* **Work to do**: Can you reproduce each of the records below word for word?

* **Provided records**:

________________________________________

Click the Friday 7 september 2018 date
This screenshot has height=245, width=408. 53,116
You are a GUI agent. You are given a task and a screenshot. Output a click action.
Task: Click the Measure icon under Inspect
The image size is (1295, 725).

________________________________________

* **Written response**:
Click the Friday 7 september 2018 date
This screenshot has height=245, width=408. 53,116
You are a GUI agent. You are given a task and a screenshot. Output a click action.
Task: Click the Measure icon under Inspect
The image size is (1295, 725).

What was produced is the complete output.